La madre di Ester era in lacrime tra le braccia del capo-famiglia, serio in viso.

-Che succede?- chiese preoccupata la ragazza, adagiando le delicate mani sopra la gonna nera e bloccando il suono delicato emesso dal piano.

-Stanno facendo deportazioni di massa.- sentenziò il signor Heilbrunn, con uno sguardo agghiacciante. -Prenderanno tutti.-

La ragazza era senza parole, guardava i due familiari con gli occhi spalancati e le labbra socchiuse, senza parole.

-...sapevamo che prima o poi questo giorno sarebbe arrivato..- aggiunse la madre tra i singhiozzi. -...e abbiamo raccolto abbastanza soldi per farti creare una falsa carta di identità e passaporto, con un mucchietto di spiccioli che basterà a mantenerti per circa tre, quattro mesi...-

-Quindi dove andremo?- chiese ancora più confusa la ragazza.

-...I soldi bastavano solo per i documenti di una persona...- sussurrò tristemente il padre, mentre stringeva la moglie piangente a se.

-Io da sola...?- Ester si guardò intorno confusa quasi a cercare un appiglio nei muri circostanti.

-Si, devi uscire dalla Germania, devi andare in posto sicuro.- disse bruscamente la madre sciogliendo il dolce abbraccio del marito e prendendo le spalle della figlia.

-E voi che farete?- chiese la ragazza con le lacrime che le scorrevano veloci nelle guance, ancora scioccata dalla rivelazione.

-Non importa.- la donna strinse a se la figlia, dandole tanti dolci baci sulla fronte. -L'importante è che tu stia bene, tesoro mio.-

Ester si lasciò andare tra le confortevoli braccia della madre stringendola a se più forte che poteva, aspirando il suo dolce odore di castagne e quello strano odore, quello che riconosciamo tutti come odore di casa.

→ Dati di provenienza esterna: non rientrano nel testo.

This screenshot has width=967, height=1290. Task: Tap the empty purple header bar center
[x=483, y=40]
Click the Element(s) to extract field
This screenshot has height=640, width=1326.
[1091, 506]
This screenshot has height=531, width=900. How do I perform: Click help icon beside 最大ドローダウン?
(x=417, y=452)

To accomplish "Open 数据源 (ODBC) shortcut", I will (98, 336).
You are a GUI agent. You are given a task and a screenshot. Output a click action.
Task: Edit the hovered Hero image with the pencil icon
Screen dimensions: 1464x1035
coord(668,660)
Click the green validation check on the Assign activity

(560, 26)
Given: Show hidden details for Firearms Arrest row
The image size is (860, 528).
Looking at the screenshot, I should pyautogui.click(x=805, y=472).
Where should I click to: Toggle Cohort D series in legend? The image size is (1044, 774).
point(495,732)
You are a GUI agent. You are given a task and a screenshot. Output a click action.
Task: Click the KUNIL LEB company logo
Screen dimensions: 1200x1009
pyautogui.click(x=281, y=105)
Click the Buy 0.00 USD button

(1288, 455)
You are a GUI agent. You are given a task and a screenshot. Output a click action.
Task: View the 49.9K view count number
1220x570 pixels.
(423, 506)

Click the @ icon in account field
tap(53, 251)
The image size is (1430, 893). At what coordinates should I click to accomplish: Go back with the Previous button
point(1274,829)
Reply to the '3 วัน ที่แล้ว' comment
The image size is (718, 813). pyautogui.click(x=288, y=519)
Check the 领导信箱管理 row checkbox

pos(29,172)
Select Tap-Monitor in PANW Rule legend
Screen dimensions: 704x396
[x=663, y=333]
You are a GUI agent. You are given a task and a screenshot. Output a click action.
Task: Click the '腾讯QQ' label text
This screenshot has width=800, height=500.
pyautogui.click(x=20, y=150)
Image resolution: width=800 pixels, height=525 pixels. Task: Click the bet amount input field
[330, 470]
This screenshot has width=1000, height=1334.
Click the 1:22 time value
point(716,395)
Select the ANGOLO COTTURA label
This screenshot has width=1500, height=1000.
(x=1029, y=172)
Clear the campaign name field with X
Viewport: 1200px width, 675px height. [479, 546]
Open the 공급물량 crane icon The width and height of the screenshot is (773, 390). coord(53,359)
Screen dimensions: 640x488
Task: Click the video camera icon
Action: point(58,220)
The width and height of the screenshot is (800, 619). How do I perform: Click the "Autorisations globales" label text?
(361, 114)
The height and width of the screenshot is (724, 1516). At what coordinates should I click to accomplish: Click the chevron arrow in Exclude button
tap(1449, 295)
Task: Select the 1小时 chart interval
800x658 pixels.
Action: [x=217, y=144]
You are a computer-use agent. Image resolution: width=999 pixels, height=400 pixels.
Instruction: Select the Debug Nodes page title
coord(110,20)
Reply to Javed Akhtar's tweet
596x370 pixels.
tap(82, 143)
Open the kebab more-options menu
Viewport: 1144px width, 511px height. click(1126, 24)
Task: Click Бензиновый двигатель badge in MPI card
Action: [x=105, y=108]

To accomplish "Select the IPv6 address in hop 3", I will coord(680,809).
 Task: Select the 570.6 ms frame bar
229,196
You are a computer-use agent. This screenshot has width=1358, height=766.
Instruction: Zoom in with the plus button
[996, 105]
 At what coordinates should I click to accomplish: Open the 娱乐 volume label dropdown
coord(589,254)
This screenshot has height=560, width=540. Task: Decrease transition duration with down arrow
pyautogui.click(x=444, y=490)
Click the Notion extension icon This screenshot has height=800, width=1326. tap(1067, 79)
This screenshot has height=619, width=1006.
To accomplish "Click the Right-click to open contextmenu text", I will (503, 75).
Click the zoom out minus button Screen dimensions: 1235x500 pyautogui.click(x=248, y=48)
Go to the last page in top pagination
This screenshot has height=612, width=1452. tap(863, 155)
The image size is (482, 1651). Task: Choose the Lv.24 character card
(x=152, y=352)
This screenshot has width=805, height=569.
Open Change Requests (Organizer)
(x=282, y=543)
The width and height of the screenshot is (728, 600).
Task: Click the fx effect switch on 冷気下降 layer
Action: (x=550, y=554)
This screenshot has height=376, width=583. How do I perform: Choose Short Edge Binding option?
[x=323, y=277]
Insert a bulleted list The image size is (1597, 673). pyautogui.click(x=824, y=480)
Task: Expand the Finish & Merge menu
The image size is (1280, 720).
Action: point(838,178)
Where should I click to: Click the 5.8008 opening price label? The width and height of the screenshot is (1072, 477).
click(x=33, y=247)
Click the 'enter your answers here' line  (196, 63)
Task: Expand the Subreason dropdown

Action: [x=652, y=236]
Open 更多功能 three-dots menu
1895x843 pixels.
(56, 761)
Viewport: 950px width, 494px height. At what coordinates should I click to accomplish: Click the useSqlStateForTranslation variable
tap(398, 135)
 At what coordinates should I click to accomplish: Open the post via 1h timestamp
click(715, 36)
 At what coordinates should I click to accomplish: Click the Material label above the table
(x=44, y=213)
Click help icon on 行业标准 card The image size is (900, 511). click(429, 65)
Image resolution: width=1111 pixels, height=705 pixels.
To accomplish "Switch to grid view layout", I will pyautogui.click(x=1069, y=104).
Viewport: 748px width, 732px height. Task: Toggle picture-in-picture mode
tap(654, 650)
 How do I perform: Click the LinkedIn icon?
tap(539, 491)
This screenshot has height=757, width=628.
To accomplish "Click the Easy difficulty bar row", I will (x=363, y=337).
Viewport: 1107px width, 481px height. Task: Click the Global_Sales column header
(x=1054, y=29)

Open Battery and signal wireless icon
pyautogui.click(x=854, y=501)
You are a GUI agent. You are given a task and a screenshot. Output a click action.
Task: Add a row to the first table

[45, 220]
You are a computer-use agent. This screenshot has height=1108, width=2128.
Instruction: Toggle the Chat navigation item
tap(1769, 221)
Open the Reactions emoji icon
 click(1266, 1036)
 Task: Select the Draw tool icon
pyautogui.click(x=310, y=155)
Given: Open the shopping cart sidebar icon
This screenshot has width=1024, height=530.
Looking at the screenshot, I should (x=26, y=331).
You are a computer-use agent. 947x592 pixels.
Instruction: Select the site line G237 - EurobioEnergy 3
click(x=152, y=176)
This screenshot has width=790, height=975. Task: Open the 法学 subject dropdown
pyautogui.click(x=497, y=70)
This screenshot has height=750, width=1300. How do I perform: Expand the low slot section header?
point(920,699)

La Signora Heilbrunn le asciugò le lacrime sorridendole dolcemente. -Noi staremo bene, ti prometto che ci rincontreremo.-

-Mamma...Papà...- andò ad abbracciare il padre, che con i baffi le solleticò le guance dandole un bacio. -Ti amiamo Ester, non scordarlo mai.-

E con quelle parole il padre la spinse verso la sua stanza, dove la ragazza si avviò per preparare le valigie, con dentro il cuore l'amarezza di chi sa che probabilmente non li avrebbe rivisti mai più.

Mentre prendeva i vestiti si assicurava che in nessuno fosse cucita la riconoscibile stella di Davide, mentre le lacrime continuavano ad allagarle gli occhi e la gola era ripiena di singhiozzi.

Non voleva abbandonare quella casa, la sua dimora, non voleva dire addio ai suoi genitori, alla zia, alla cugina Sarah che era più come una sorella per lei.